*REQUIREMENT*: Given the entries that follow, write out exactly the lines starting at the one containing "Instruction: Click the Go To Line shortcut" and ending at the one containing "Select Frames from the add menu", both ends included, and only those.

*GIVEN DATA*:
Segment Open

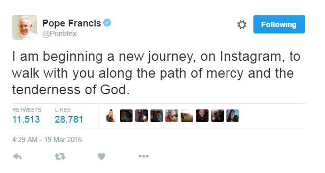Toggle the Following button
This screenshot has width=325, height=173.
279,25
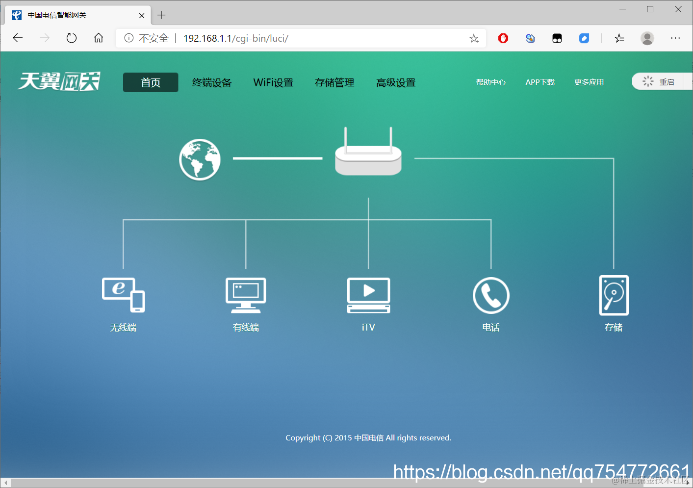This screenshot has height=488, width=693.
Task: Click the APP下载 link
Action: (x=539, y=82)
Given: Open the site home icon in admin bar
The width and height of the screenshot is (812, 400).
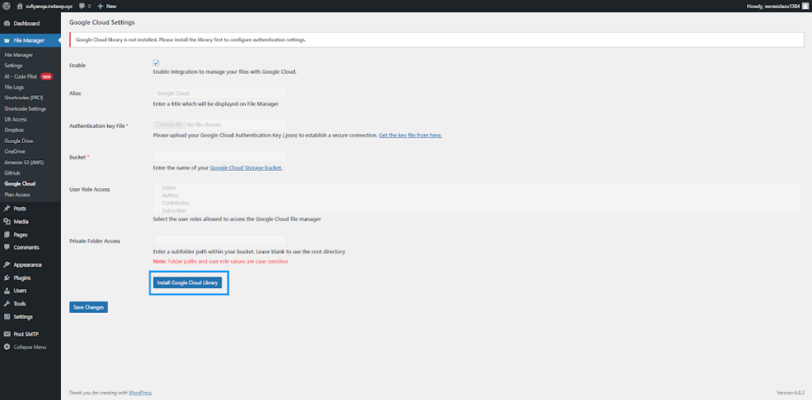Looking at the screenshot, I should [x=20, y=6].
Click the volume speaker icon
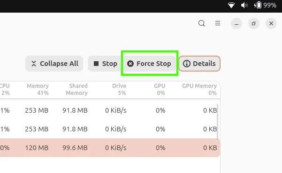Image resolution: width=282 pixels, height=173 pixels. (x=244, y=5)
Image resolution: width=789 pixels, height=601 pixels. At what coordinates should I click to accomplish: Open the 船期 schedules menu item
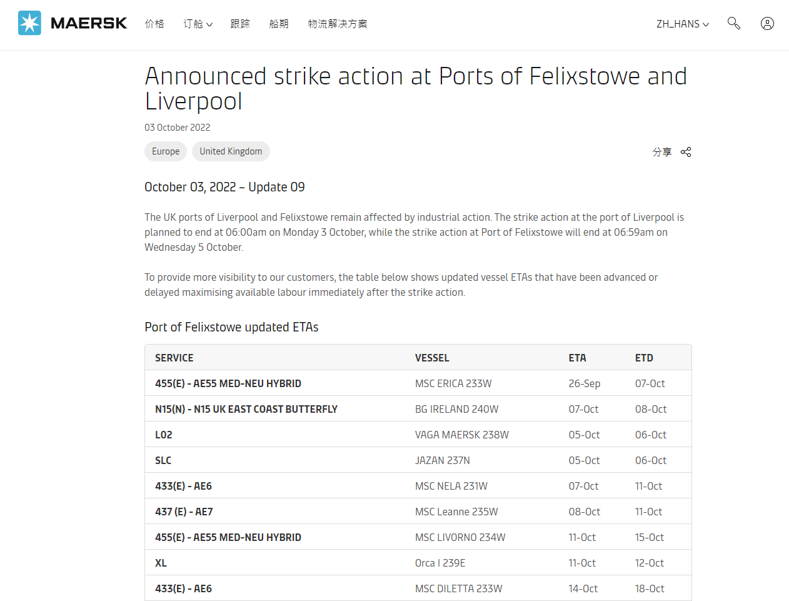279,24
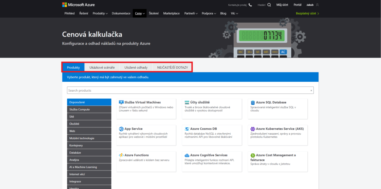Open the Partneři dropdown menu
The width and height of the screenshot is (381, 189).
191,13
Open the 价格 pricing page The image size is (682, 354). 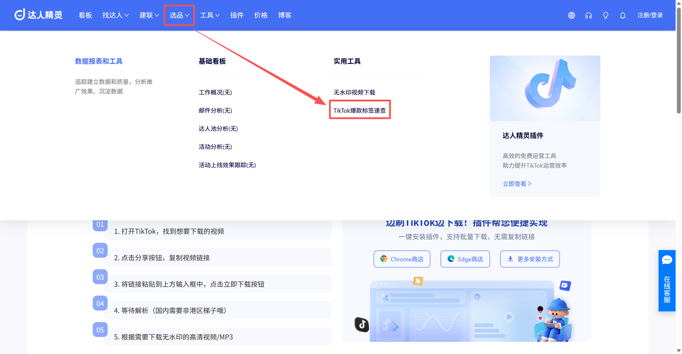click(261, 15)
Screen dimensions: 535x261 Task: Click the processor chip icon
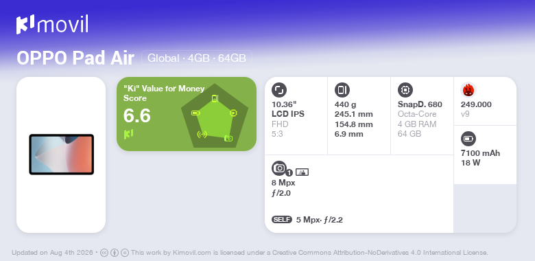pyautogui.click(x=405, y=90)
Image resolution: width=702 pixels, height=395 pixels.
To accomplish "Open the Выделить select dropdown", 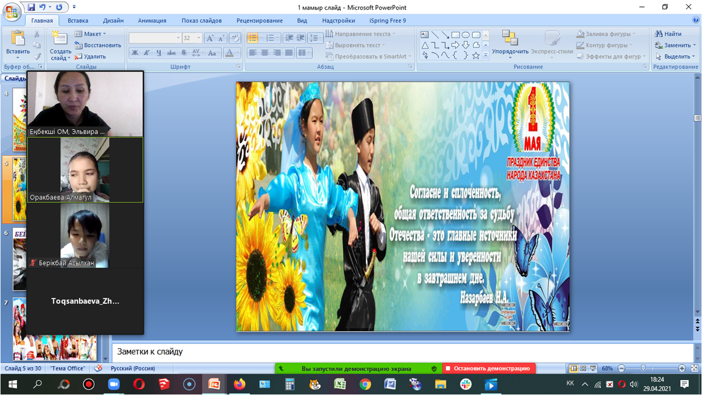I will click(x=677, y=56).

Segment Closed
Segment Open

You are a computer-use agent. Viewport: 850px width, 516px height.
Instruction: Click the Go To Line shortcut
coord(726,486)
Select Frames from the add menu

Segment Closed
Segment Open

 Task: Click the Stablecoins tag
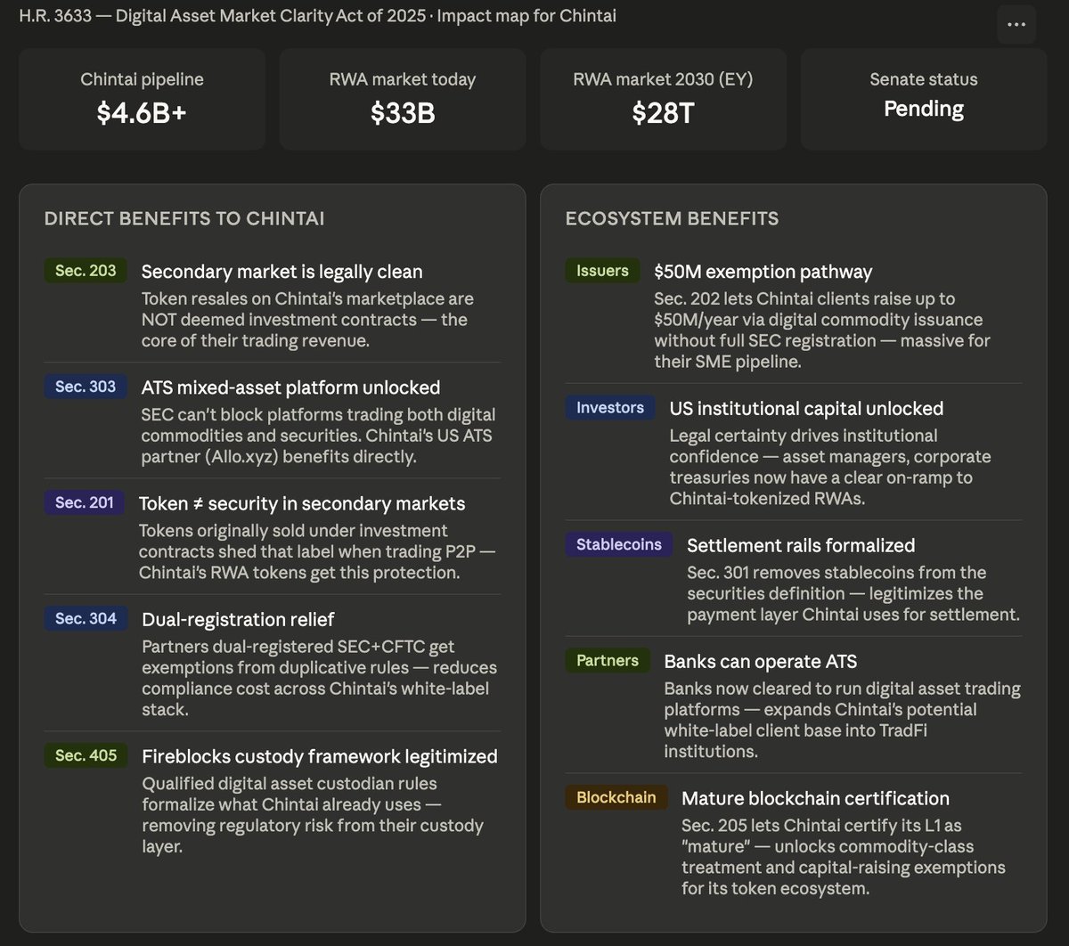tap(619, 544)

Segment Closed

*RESPONSE TO THE EXERCISE*:
Instruction: Click the Go To Line shortcut
coord(726,486)
Select Frames from the add menu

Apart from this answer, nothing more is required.